START EXTRACTED INFORMATION

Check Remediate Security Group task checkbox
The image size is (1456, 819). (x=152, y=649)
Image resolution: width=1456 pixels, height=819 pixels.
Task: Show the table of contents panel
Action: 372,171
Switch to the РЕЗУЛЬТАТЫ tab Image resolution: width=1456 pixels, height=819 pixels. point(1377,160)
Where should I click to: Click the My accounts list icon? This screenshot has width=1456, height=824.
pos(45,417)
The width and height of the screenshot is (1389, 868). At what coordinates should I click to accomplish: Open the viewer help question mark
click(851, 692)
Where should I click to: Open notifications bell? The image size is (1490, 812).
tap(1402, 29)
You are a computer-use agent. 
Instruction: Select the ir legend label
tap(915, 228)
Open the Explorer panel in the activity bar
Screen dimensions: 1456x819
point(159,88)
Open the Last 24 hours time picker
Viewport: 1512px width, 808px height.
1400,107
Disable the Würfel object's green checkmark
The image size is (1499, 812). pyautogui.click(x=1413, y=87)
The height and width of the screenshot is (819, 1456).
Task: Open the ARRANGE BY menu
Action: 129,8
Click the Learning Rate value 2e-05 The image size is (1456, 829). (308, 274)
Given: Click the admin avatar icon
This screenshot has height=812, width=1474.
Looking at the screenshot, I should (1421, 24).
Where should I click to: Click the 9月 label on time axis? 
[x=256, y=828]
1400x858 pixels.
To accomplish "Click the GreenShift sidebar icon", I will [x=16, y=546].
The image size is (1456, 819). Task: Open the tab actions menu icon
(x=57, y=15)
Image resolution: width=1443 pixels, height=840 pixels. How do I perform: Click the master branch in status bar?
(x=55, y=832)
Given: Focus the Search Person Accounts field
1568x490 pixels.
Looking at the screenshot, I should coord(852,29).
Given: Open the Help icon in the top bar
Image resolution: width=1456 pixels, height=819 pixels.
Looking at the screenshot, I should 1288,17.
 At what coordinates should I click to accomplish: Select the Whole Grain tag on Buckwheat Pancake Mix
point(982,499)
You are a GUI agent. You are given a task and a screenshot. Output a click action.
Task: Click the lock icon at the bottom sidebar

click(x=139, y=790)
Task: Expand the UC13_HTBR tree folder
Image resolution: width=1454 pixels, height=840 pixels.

END EXTRACTED INFORMATION

* **ASSIGNED TASK**: Using the records above, find and show each line with the string "agent".

* **RESPONSE**:
You are a computer-use agent. 
You are a GUI agent. You are given a task and a screenshot. Output a click action.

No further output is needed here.